Copy out the material from the line with "You are a computer-use agent. This" up to and including the line with "pyautogui.click(x=1367, y=202)", keeping every character as it appears.

Stored items
============================================================

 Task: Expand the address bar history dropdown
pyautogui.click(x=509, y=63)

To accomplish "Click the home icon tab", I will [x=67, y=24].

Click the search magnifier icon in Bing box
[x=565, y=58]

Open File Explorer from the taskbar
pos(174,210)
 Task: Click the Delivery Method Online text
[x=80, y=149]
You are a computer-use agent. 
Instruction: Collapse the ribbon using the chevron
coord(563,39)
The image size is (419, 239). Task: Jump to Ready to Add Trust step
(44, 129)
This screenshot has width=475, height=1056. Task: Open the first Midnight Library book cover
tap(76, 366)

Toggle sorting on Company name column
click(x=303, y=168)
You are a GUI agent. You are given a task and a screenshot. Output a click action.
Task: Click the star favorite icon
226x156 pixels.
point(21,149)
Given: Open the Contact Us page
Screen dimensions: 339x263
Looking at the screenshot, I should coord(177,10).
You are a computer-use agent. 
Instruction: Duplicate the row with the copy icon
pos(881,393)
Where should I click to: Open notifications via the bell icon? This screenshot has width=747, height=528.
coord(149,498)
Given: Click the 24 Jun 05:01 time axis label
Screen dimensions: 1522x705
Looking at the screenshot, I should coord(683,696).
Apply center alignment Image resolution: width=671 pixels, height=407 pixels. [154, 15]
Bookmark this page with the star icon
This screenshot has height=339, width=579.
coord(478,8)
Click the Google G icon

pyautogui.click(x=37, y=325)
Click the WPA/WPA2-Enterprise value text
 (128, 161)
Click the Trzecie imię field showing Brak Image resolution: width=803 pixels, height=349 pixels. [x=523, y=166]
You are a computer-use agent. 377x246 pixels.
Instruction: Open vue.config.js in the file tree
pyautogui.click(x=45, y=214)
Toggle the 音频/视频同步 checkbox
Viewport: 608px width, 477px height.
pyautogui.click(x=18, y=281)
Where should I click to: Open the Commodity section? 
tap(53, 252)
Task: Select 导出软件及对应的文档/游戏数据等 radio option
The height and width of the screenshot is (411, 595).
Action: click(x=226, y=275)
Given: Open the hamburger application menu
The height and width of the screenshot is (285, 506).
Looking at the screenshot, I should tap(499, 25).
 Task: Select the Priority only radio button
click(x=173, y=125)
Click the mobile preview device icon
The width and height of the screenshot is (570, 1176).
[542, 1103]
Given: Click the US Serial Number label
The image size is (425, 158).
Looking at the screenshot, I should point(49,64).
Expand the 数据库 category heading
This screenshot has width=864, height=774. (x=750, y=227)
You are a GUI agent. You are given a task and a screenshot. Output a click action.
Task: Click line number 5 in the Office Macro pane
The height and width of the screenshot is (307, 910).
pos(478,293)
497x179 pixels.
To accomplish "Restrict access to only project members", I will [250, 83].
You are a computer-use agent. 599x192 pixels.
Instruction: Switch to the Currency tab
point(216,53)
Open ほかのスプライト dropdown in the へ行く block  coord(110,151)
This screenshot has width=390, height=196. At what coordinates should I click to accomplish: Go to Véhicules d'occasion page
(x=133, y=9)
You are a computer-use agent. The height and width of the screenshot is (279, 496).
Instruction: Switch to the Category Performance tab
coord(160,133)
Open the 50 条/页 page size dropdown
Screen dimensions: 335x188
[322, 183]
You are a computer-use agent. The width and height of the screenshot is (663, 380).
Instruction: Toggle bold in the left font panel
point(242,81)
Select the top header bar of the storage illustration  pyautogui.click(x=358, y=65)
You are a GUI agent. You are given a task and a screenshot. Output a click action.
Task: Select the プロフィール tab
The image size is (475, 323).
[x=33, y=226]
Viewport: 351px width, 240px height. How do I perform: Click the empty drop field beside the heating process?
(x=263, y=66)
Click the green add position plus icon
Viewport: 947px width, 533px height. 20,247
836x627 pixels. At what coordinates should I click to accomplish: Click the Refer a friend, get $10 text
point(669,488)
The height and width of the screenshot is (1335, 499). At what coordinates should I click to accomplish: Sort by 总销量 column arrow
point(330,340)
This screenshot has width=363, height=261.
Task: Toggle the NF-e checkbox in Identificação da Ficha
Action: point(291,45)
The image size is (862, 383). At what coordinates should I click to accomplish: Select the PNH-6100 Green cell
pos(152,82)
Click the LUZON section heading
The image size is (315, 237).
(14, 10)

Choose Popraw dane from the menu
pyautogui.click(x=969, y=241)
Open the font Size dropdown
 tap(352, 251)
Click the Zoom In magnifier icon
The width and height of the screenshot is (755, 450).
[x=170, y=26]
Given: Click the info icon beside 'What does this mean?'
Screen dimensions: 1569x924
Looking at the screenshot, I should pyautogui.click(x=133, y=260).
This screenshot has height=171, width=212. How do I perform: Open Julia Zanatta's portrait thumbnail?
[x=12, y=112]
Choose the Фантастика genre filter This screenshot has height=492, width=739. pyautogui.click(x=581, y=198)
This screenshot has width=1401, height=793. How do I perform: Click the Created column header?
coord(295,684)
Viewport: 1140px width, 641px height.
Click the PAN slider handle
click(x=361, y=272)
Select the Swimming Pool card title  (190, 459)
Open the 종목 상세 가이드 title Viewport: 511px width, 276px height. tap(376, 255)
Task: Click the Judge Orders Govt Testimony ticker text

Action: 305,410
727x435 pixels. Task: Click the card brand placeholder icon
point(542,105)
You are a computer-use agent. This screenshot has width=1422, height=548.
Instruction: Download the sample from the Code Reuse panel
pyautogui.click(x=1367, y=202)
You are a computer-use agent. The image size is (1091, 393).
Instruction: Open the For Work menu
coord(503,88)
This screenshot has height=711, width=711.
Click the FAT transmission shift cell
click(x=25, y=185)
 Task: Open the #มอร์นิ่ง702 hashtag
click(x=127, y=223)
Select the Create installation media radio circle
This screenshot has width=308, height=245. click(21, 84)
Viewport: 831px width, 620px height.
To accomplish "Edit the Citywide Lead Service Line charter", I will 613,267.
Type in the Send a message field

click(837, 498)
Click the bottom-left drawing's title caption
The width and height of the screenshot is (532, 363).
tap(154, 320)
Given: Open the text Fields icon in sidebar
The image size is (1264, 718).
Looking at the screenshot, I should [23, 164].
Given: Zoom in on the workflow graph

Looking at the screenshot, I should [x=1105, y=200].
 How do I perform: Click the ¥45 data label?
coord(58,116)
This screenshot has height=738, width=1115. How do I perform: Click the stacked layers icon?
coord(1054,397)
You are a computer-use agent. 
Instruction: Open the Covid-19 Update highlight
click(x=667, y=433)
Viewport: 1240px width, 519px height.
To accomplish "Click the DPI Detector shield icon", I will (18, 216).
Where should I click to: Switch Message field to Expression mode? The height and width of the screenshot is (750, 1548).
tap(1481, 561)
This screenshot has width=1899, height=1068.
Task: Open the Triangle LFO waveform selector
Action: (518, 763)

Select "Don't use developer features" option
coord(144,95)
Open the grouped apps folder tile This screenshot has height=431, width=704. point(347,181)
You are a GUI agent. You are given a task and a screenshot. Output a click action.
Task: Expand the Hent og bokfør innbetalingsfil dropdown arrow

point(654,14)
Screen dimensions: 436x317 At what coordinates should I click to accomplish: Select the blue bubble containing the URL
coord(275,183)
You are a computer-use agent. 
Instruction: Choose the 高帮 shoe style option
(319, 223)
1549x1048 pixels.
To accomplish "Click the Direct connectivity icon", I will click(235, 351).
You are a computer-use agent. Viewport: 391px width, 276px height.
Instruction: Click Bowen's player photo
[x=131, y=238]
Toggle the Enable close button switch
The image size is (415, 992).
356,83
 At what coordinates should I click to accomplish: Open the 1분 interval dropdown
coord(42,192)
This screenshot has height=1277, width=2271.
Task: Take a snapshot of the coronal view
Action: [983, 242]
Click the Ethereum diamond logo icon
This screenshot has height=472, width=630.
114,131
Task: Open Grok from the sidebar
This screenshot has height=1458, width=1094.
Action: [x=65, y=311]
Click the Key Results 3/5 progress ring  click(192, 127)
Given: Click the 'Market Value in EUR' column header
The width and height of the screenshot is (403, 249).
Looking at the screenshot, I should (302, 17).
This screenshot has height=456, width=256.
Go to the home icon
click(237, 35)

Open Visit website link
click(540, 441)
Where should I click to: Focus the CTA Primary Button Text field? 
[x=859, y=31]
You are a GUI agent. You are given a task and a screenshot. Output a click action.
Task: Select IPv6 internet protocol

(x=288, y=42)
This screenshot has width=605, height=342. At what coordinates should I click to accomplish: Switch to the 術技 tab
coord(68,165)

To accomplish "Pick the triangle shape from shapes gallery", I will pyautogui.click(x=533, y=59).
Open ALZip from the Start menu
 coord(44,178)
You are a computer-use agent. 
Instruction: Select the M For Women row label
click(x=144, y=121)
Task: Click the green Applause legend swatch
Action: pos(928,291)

============================================================

**Output of the exercise:**
You are a computer-use agent. This screenshot has width=1422, height=548.
Instruction: Download the sample from the Code Reuse panel
pyautogui.click(x=1367, y=202)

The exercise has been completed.